FOR FURTHER INFORMATION CONTACT: Patricia L. Sweeney, Division of
Federal Home Loan Bank Regulation, (202) 649-3311,
Pat.Sweeney@fhfa.gov, or Eric M. Raudenbush, Assistant General Counsel,
(202) 649-6421, Eric.Raudenbush@fhfa.gov, (not toll-free numbers),
Federal Housing Finance Agency, Constitution Center, 400 Seventh
Street, SW., Washington, DC 20024.
[[Page 19263]]
SUPPLEMENTARY INFORMATION:
I. Statutory and Regulatory Background
The Federal Home Loan Bank Act (Bank Act) confers upon insured
depository institutions that meet the statutory definition of a
``Community Financial Institution'' (CFI) certain advantages over non-
CFI insured depository institutions in qualifying for Federal Home Loan
Bank (Bank) membership, and in the purposes for which they may receive
long-term advances and the collateral they may pledge to secure
advances.\1\ Section 2(10)(A) of the Bank Act and Sec. 1263.1 of
FHFA's regulations define a CFI as any Bank member the deposits of
which are insured by the Federal Deposit Insurance Corporation and that
has average total assets below a statutory cap.\2\ The Bank Act was
amended in 2008 to set the statutory cap at $1 billion and to require
the Director of FHFA to adjust the cap annually to reflect the
percentage increase in the CPI-U, as published by the DOL, for the
prior year.\3\ For 2012, FHFA set the CFI asset cap at $1,076,000,000,
which reflected a 3.4 percent increase over 2011, based upon the
increase in the CPI-U between 2010 and 2011. See 77 FR 14366 (Mar. 9,
2012).
---------------------------------------------------------------------------
\1\ See 12 U.S.C. 1424(a), 1430(a).
\2\ See 12 U.S.C. 1422(10)(A); 12 CFR 1263.1.
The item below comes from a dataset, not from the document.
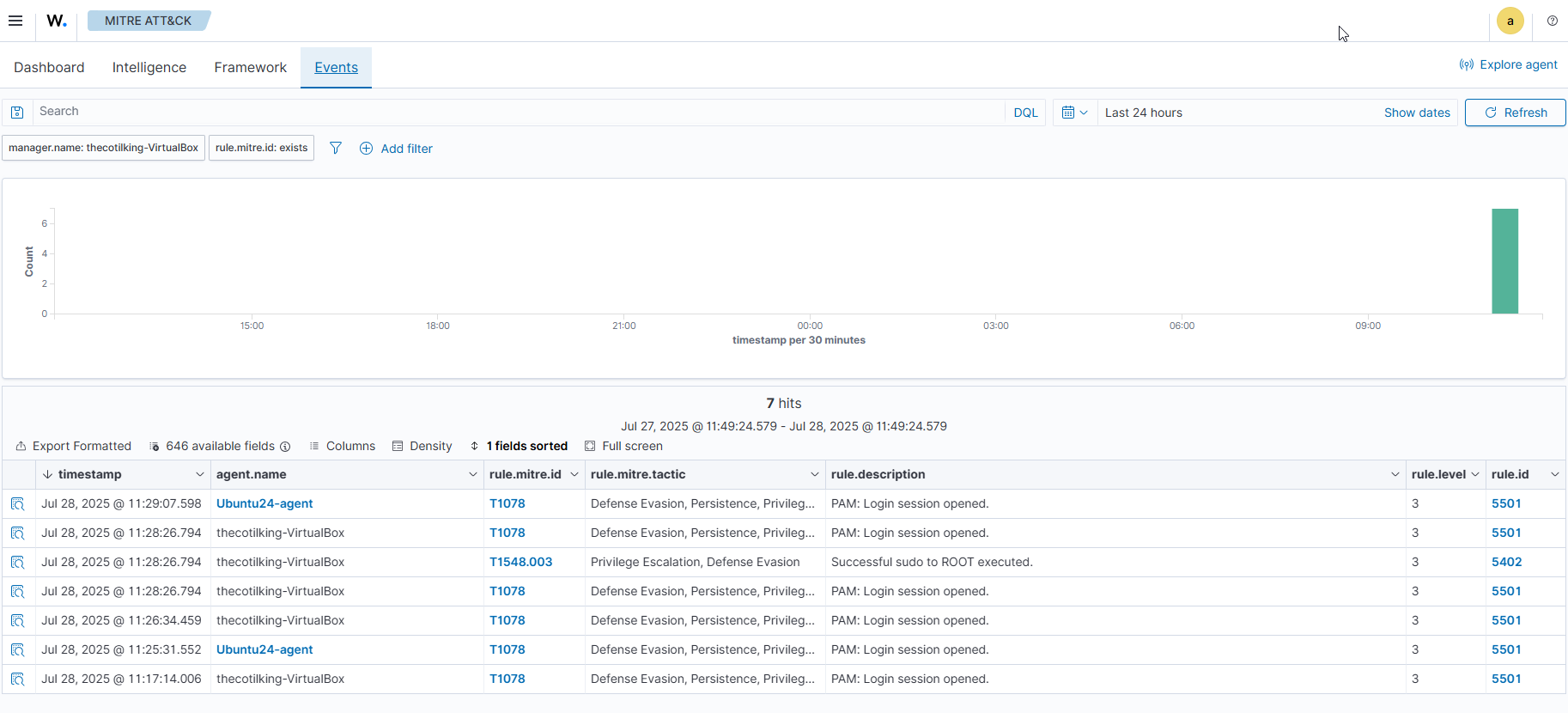Open the T1548.003 technique link
This screenshot has height=713, width=1568.
[520, 562]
\3\ See 12 U.S.C. 1422(10); 12 CFR 1263.1 (defining the term CFI
asset cap).
---------------------------------------------------------------------------
II. The CFI Asset Cap For 2013
As of January 1, 2013, FHFA has increased the CFI asset cap from
$1,076,000,000 to $1,095,000,000, which reflects a 1.8 percent increase
in the unadjusted CPI-U from November 2011 to November 2012. The new
amount was obtained by rounding to the nearest million, as has been the
practice for all prior adjustments. Consistent with the practice of
other Federal agencies, FHFA bases the annual adjustment to the CFI
asset cap on the percentage increase in the CPI-U from November of the
year prior to the preceding calendar year to November of the preceding
calendar year, because the November figures represent the most recent
available data as of January 1st of the current calendar year.
In calculating the CFI asset cap, FHFA uses CPI-U data that have
not been seasonally adjusted (i.e., the data have not been adjusted to
remove the estimated effect of price changes that normally occur at the
same time and in about the same magnitude every year). The DOL
encourages use of unadjusted CPI-U data in applying ``escalation''
provisions such as that governing the CFI asset cap, because the
factors that are used to seasonally adjust the data are amended
annually, and seasonally adjusted data that are published earlier are
subject to revision for up to five years following their original
release. Unadjusted data are not routinely subject to revision, and
previously published unadjusted data are only corrected when
significant calculation errors are discovered.
Dated: March 21, 2013.
Edward J. DeMarco,
Acting Director, Federal Housing Finance Agency.